Record excerpts: Begin

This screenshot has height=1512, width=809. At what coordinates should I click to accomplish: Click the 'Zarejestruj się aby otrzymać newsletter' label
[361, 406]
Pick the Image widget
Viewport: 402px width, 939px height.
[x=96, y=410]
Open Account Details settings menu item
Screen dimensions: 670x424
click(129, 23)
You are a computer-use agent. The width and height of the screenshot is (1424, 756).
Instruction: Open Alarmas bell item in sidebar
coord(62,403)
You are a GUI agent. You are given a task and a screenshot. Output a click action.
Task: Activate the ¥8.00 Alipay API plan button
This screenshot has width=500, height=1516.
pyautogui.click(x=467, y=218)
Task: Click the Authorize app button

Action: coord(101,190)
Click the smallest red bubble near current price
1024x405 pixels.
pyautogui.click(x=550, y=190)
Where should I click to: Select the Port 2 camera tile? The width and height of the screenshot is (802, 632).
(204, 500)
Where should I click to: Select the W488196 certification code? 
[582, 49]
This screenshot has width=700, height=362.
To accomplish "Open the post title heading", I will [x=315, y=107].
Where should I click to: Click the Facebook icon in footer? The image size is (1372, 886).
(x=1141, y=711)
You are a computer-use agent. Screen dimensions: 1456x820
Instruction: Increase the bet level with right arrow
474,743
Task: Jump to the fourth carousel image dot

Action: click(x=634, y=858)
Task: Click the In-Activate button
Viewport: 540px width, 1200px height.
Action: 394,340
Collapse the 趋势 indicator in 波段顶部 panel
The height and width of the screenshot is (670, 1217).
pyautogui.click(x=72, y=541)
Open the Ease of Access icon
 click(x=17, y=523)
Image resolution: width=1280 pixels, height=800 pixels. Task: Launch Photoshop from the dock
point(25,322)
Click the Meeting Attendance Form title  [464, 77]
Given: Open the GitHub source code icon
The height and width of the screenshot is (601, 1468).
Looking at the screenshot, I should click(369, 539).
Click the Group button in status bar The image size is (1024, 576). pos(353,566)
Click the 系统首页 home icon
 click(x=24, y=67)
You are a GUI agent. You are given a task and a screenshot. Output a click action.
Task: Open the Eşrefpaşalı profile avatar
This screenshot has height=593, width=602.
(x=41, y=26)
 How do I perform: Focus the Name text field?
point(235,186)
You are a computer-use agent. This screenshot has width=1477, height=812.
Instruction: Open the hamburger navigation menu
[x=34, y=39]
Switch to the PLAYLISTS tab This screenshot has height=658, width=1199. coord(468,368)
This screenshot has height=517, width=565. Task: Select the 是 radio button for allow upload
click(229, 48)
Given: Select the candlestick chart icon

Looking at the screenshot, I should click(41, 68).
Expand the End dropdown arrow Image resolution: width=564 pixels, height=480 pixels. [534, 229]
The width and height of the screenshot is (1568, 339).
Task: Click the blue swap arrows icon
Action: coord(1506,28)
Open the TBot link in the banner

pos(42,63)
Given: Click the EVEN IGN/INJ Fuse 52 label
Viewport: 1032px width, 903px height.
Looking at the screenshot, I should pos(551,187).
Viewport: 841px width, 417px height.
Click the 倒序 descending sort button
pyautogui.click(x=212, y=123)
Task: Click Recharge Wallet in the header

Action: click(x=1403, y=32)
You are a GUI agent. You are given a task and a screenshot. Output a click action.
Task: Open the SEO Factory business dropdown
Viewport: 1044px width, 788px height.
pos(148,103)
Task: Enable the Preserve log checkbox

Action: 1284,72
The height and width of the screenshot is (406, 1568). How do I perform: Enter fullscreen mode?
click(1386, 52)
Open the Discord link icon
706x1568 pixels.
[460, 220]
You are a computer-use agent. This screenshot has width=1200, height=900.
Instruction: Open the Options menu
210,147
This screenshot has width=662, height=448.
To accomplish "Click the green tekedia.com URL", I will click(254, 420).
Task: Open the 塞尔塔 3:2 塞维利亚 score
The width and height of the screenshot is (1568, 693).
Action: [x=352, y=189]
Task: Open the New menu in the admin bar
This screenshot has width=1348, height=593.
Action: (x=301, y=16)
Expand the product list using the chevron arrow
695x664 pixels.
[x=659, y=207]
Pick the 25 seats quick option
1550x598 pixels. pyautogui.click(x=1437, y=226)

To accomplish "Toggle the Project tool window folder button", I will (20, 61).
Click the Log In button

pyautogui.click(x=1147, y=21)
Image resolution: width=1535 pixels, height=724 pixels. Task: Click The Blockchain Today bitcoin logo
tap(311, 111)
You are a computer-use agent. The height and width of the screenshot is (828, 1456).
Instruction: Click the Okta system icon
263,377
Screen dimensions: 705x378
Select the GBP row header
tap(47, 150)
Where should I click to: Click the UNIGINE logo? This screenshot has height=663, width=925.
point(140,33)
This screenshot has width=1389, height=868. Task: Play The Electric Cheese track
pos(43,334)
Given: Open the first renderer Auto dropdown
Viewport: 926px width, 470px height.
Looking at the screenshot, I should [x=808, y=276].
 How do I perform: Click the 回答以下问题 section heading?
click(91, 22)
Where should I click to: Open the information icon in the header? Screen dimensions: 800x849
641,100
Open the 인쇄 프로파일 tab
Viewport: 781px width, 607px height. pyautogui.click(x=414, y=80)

Record excerpts: End

→ **Work item**
Search the data for "Activate". Copy every matching line.

→ **Final answer**
Task: Activate the ¥8.00 Alipay API plan button
Task: Click the In-Activate button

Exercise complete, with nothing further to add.